Evet. Dışişleri Bakanlığı'nın da önerisiydi, yani hükümetin önerisi diyebiliriz. Görüştüğümüz diğer siyasi partiler ve sivil toplum kuruluşları da bu öneriyi bize iletti. Biz şu an Türkiye meclisinde bir komisyonun kurulması için adımlar atıldığını, komisyonun hukuksal boyutta yasal ve anayasal değişikliklerin sağlanması için rol ve misyonunu üstlenmesi gerektiğini belirttik. Bununla beraber onların bu talebini not ettik ve önümüzdeki süreçte her iki tarafın da hemfikir olması durumunda uluslararası alanda böylesi bir talebin olduğunu biliyoruz.

Kuşkusuz bizim de sorularımız vardı. Almanya iç siyasette Kürtlere karşı siyasetini değiştirebilir. Bu talebimizi hem siyasi partilere hem de Hükümet kanadında görüştüğümüz muhataplara ilettik. Almanya’da yaşayan Kürt halkına yönelik kriminalizasyon politikasının kaldırılması süreç açısından da önemlidir, sürece hizmet edecektir.

Kriminalizasyon konusuyla ilgili muhataplarınız ne söyledi?

Sol Parti milletvekilleri bu konu ile ilgili Bundestag’a soru önergesi de vermişti. Görüşmede gündemlerinde olmadığını ancak bunu yaşamda, pratikte nasıl uygulanacağını izleyeceklerini belirttiler. Almanya ve Türkiye’nin tarihi ve uzun erimli ilişkileri var. Türkiye’de yaşanan her durum uzun vadede etkisini burada da gösteriyor. Bu nedenle görüşmelerden çıkardığımız sonuç, bu politikanın son bulması için biraz zamana ihtiyaç var. Genel olarak olumlu bir hava vardı.

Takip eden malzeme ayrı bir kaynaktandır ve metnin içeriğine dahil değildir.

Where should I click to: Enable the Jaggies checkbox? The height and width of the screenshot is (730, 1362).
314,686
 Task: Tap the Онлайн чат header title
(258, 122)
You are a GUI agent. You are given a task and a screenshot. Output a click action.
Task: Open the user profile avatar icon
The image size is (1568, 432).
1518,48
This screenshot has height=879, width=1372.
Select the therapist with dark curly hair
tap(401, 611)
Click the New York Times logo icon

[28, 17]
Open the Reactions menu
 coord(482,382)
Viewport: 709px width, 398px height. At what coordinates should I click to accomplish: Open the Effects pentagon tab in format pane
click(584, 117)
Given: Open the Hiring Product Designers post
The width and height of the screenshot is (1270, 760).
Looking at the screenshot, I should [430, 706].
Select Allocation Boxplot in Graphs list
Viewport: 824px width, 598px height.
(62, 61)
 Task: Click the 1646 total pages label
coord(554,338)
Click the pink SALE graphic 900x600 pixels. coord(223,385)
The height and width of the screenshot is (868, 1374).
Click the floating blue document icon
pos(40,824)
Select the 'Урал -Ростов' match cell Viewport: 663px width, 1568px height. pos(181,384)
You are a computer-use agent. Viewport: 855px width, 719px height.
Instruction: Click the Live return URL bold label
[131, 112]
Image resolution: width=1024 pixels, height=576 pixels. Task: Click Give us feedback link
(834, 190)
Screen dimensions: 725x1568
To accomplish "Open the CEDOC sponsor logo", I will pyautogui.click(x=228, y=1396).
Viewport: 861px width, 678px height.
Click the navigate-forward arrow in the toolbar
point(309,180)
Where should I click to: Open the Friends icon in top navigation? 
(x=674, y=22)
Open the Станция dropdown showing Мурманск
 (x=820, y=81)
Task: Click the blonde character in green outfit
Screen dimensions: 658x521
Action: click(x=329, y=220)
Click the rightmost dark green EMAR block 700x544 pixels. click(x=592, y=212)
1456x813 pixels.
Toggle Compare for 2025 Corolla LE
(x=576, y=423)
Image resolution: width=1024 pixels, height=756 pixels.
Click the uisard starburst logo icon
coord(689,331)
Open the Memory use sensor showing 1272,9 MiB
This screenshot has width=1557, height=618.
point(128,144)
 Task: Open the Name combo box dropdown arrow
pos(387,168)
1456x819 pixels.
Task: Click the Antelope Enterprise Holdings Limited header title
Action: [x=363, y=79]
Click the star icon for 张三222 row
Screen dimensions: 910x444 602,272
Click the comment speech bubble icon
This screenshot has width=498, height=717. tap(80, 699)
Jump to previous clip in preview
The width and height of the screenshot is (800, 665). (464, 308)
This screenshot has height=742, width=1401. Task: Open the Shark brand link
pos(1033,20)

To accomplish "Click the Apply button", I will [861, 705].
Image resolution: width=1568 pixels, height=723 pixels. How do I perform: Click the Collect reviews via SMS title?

Berlin’de iki halk toplantısı da yaptınız. Toplumun bu sürece ilişkin yaklaşımı nasıldı, ne tür sorularla karşılaştınız?

Kuşkusuz toplum da anlamak istiyor süreci. Toplum kendisine, öncüsüne, Önderliğine güveniyor, ancak çok fazla soru işaretleri var. Bu da anlaşılırdır. 100 yıldır Kürt toplumuna, Alevi toplumuna yönelik şiddet politikası uygulandı, katliamlar yapıldı. Hükümet tarafından toplumu tatmin edecek somut bir adım da atılmış değildir. Toplum, Sayın Öcalan’ın fiziki özgürlüğünü, zindanların boşaltılmasını istiyor. Yasal ve anayasal değişikliklerin olmasını bekliyor. Bunlara dair soruları var. Hükümetin samimi olduğunu anlamak için, ondan pratik adımların atılmasını talep ediyor. Bir yandan görüşmeler oluyor ama öte yandan neden gerillaya saldırılar oluyor, Erdoğan bu sürece olumlu mu olumsuz mu yaklaşıyor, sorularına yanıt arıyor.